On the Gov.uk site, the official announcement states:

'The Commission will review the Freedom of Information Act 2000 to consider whether there is an appropriate public interest balance between transparency, accountability and the need for sensitive information to have robust protection, and whether the operation of the Act adequately recognises the need for as 'safe space' for policy development and implementation and frank advice.'

This argument has been disputed by MPs from all major parties, with Charley Pattison, the Green Party͛s Justice Spokesperson highlighting the real need for the act:

"Freedom of Information requests have often been the strongest weapon used against corruption in government.

"The FoI Act already contains adequate protections for sensitive information; any further restrictions will most likely be to protect politicians rather than the public."

Cabinet Officer minister Matthew Hancock outlined the five-person commission which have been asked to decide whether the act is too expensive and overly intrusive. It is to be chaired by Lord Burns – who plans to drop the current rules which allow people to request information for free and replace it with a fee based system. He is also hoping to make the evidence sessions private.

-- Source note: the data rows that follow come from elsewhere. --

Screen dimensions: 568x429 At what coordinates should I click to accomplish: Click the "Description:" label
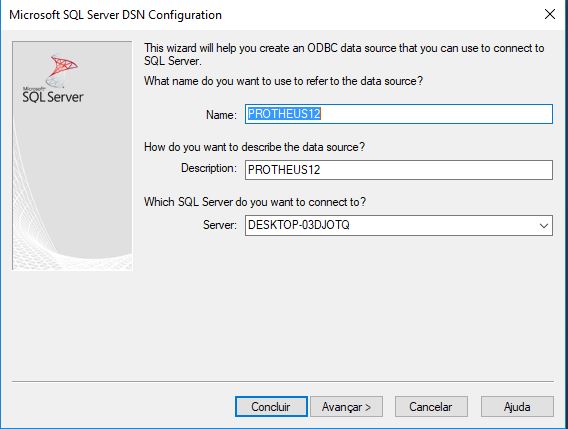(209, 168)
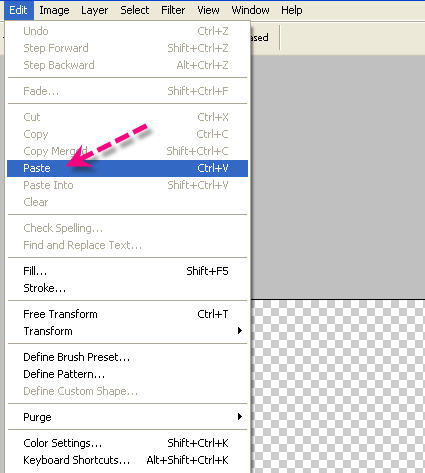Choose Paste from the Edit menu
The image size is (425, 473).
point(127,168)
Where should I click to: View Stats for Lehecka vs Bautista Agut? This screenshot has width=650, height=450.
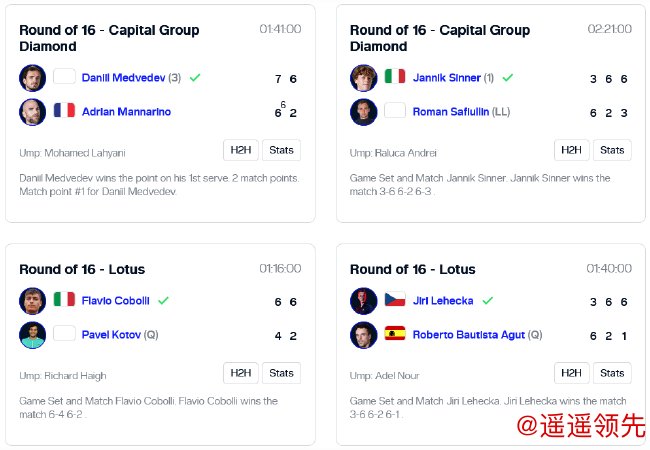[x=612, y=373]
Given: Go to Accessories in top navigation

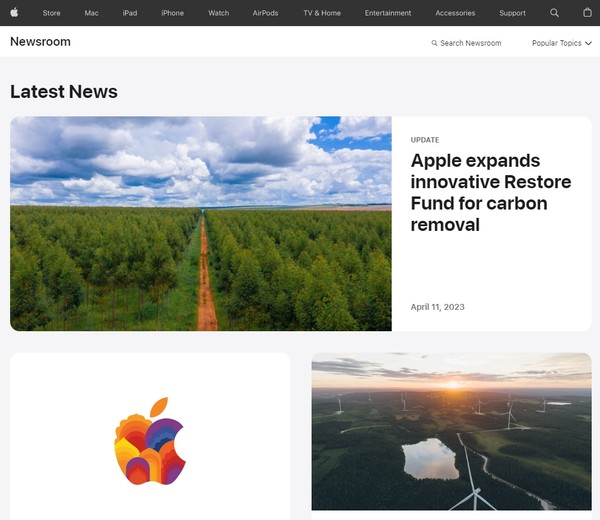Looking at the screenshot, I should (455, 13).
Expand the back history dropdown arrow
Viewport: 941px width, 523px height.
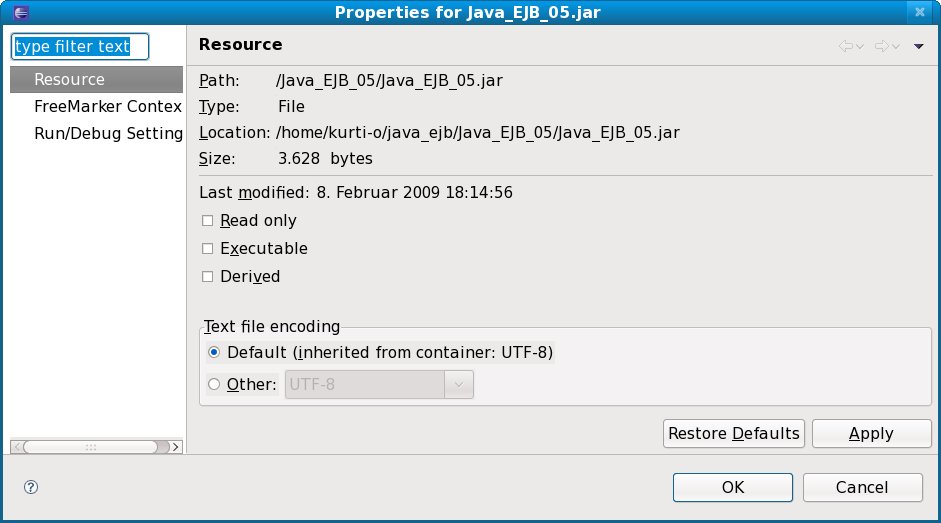click(x=860, y=46)
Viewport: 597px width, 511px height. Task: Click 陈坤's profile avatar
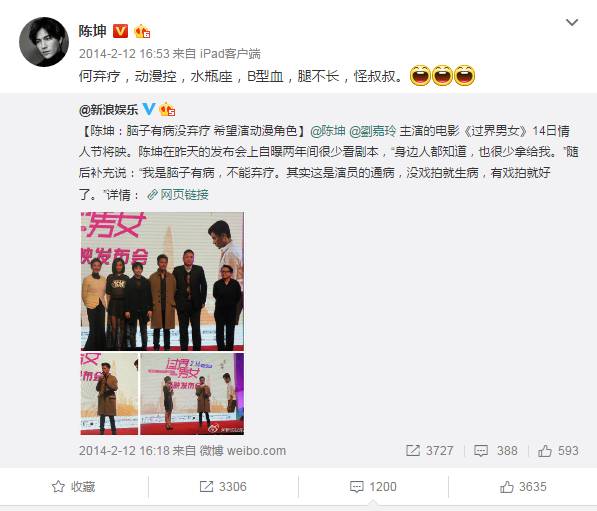point(44,42)

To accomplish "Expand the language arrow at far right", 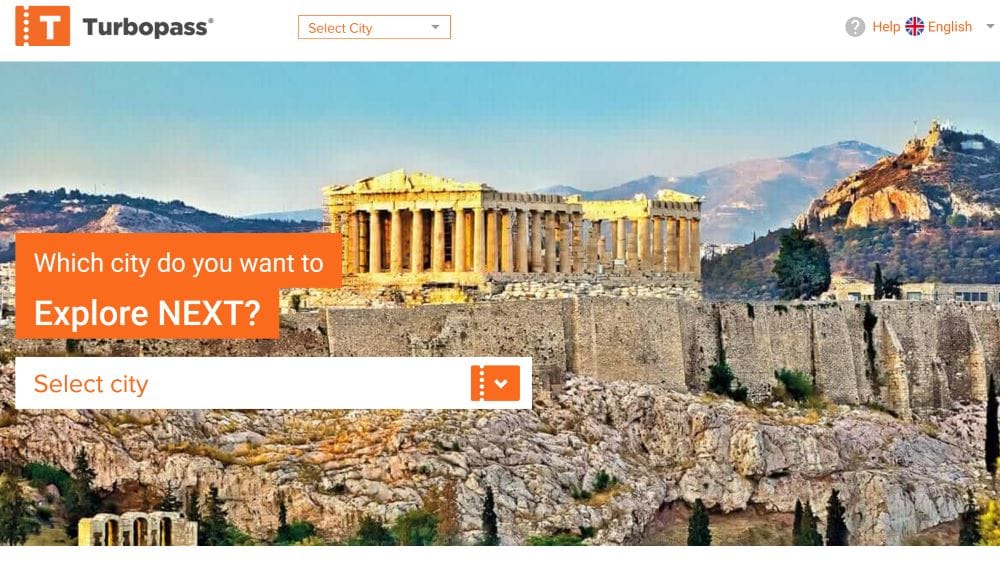I will (x=990, y=26).
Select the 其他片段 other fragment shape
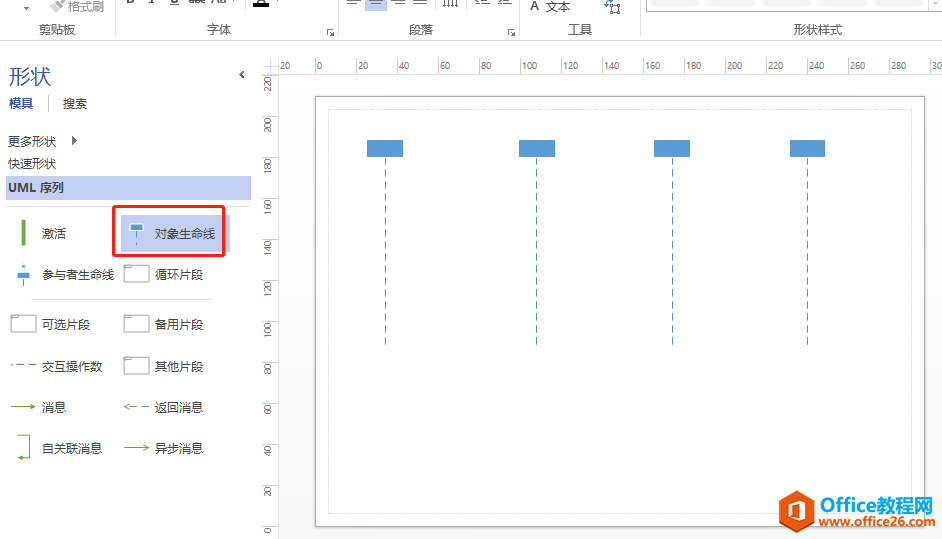This screenshot has height=539, width=942. pyautogui.click(x=164, y=366)
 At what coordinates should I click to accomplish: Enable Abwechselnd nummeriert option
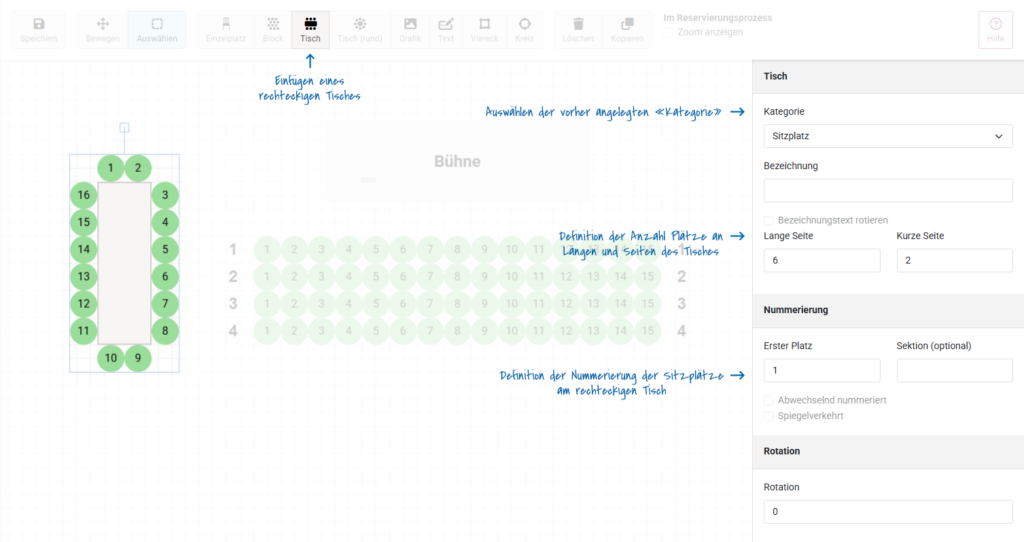pyautogui.click(x=769, y=400)
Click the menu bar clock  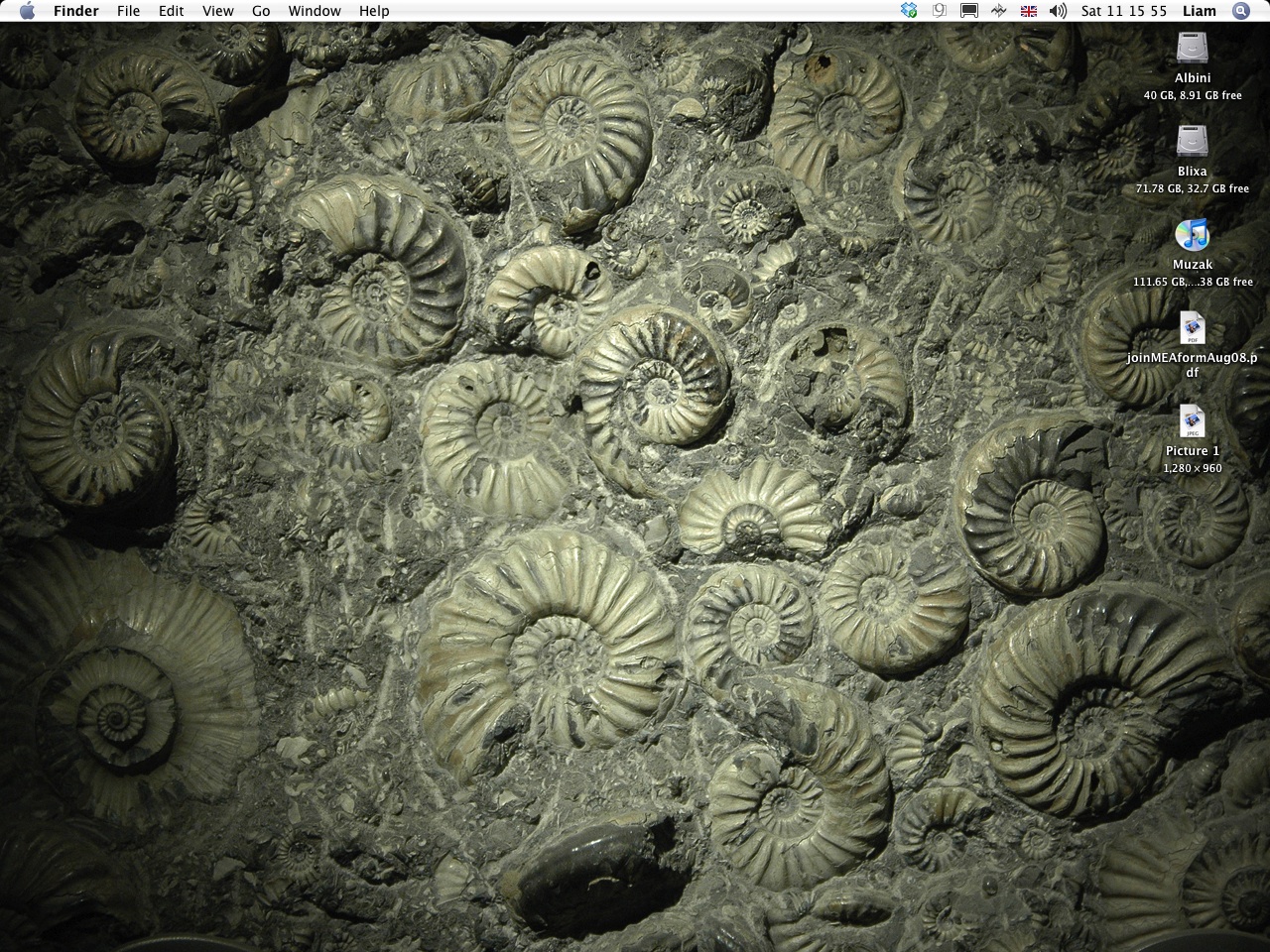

The commission includes Jack Straw, former foreign secretary, who has previously called for the act to be rewritten and is still the focus of many FoI requests over the rendition of a terror suspect during his time in office, alongside Lord Carlile of Berriew who accused the Guardian of "a criminal act" after the media outlet used information leaked by Edward Snowden in some of its stories. The committee's other members are Michael Howard and Dame Patricia Hodgson.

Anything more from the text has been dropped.